▸ **TASK OBJECTIVE**
Rescale the rows from the line containing "Expand the Testovací data company dropdown" through the end of the rows, both ends included. Rewrite these lines with their requests, multiply every coordinate in the answers by 2.25, round each result to a whole number with halves rounded up, keep all other numbers unchanged, and leave out the pictures.

--- start of DATA SECTION ---

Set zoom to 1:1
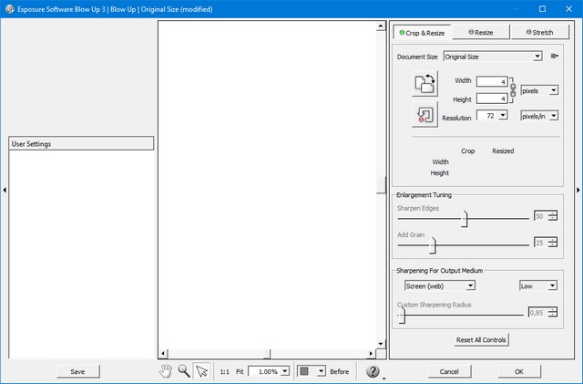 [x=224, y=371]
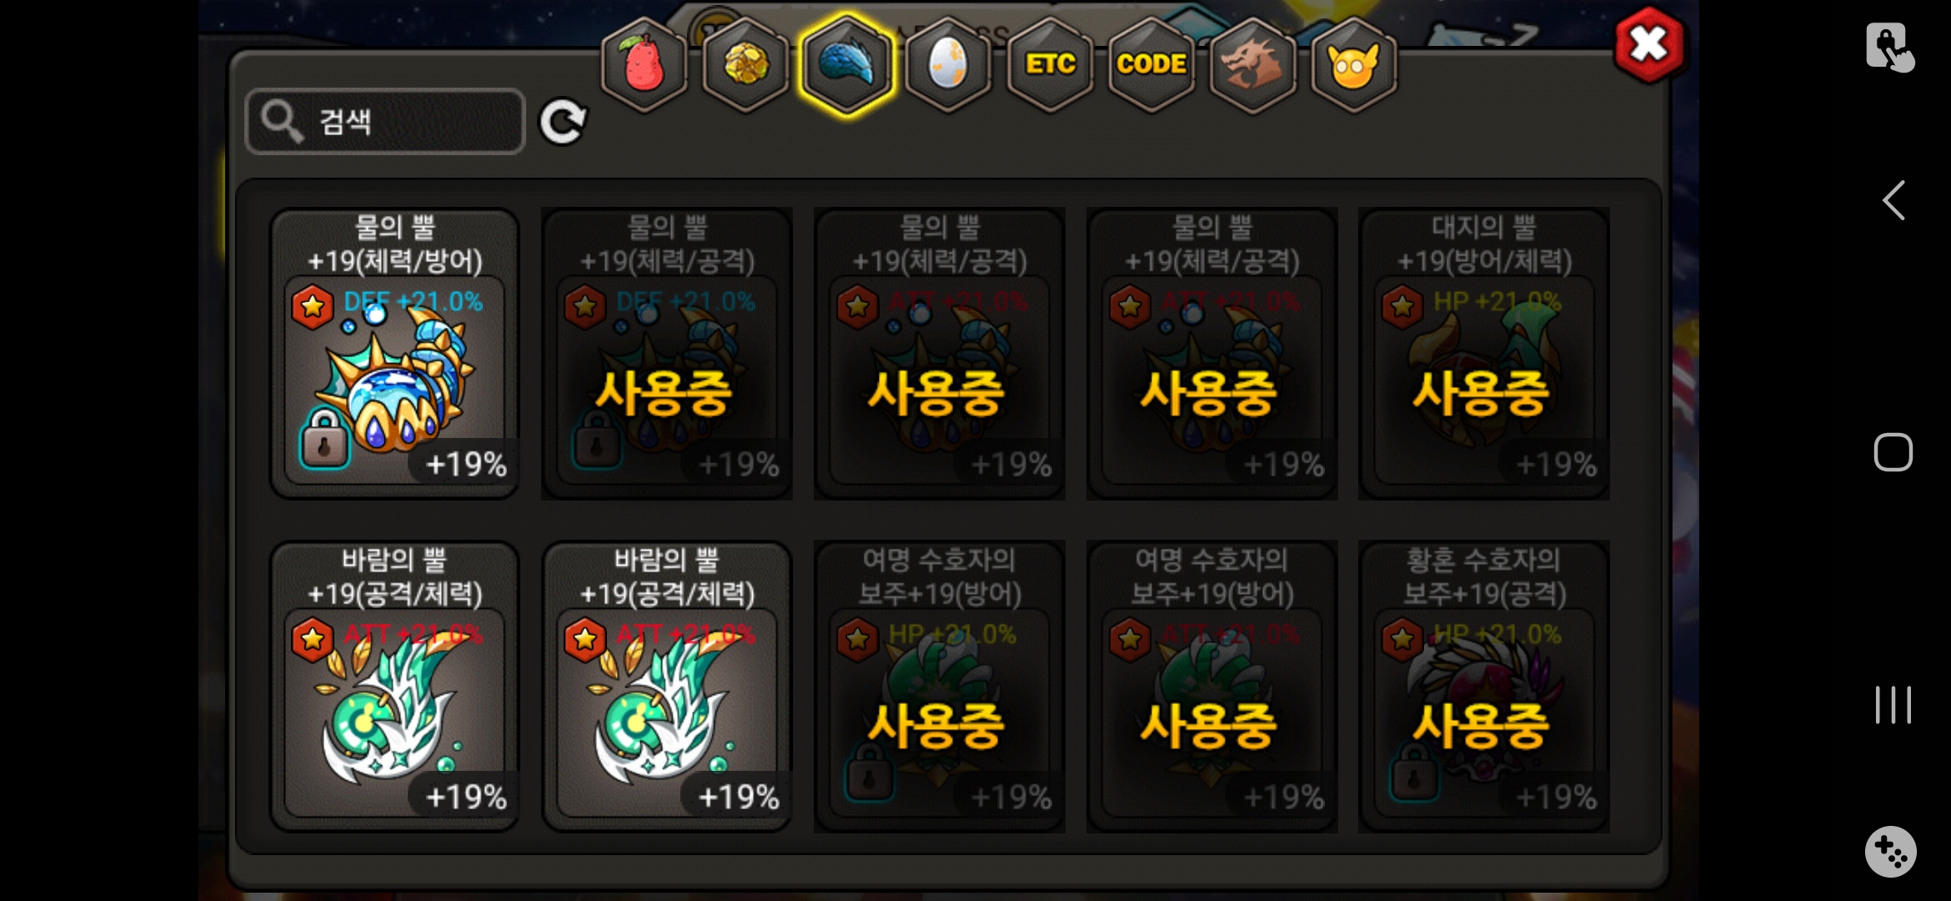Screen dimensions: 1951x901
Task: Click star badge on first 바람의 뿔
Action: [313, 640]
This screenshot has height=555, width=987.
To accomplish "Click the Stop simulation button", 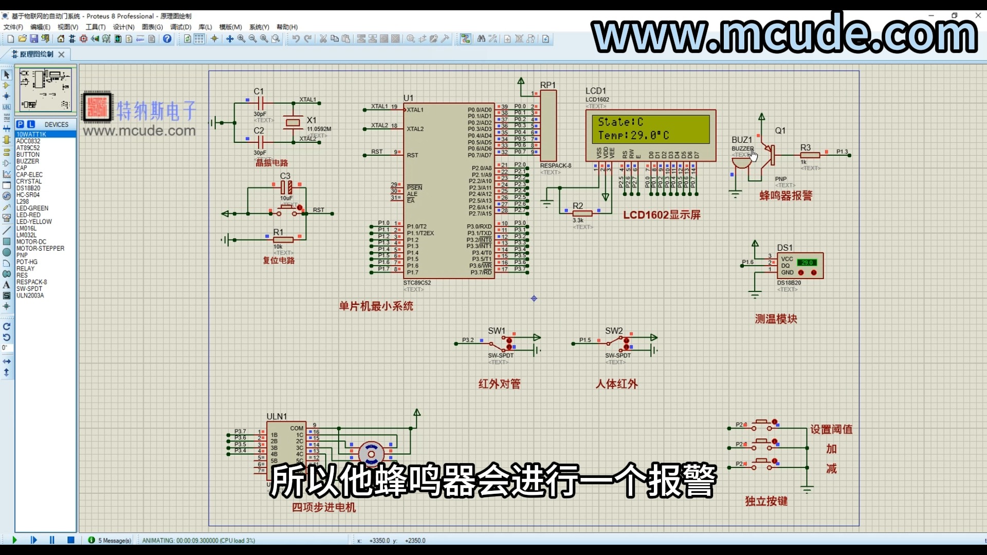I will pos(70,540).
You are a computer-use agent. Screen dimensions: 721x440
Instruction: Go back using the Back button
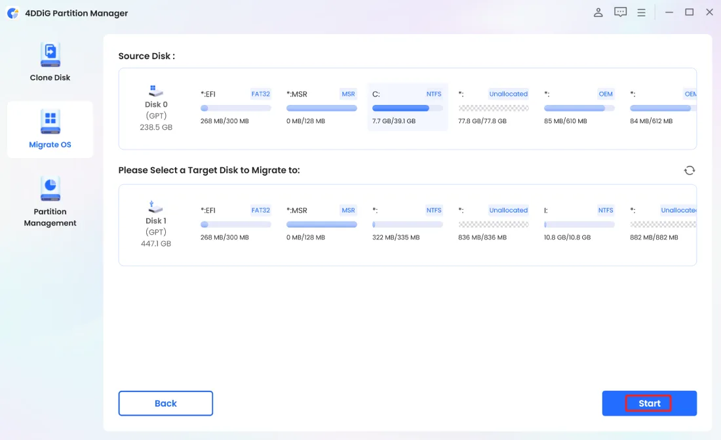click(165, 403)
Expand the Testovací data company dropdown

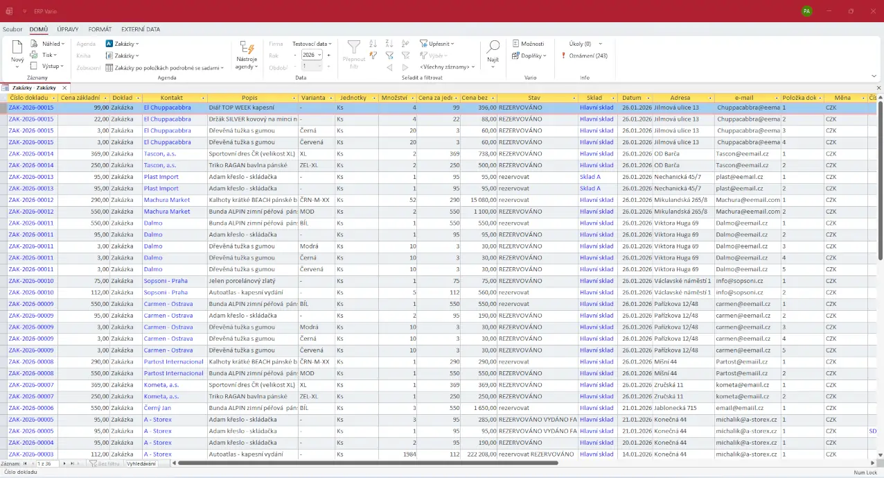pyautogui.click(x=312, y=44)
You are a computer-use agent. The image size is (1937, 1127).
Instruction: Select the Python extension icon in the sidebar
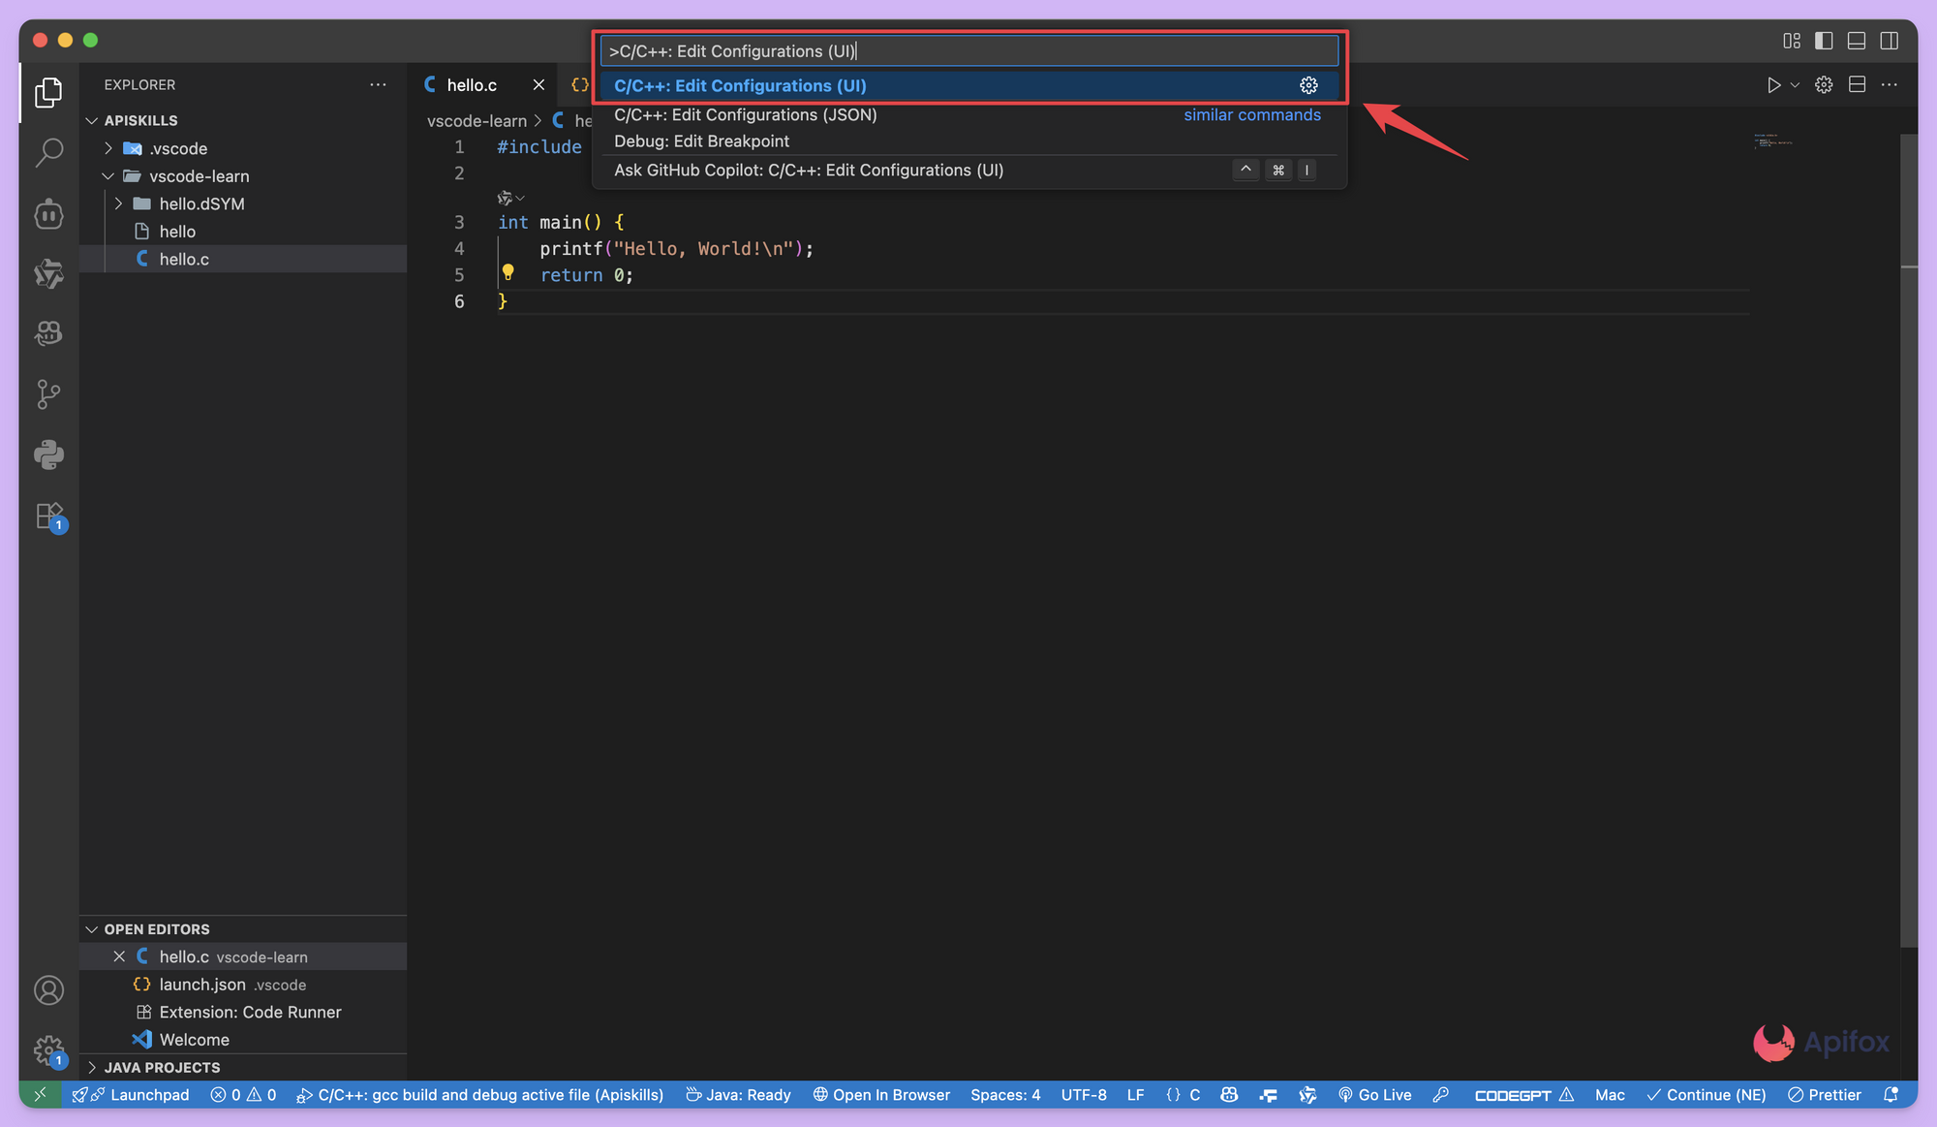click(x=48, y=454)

--- end of DATA SECTION ---

▸ **EXERCISE RESPONSE**
Expand the Testovací data company dropdown

pyautogui.click(x=702, y=99)
You are a computer-use agent. The image size is (1937, 1127).
Instruction: Select the Python extension icon in the sidebar
click(x=108, y=1022)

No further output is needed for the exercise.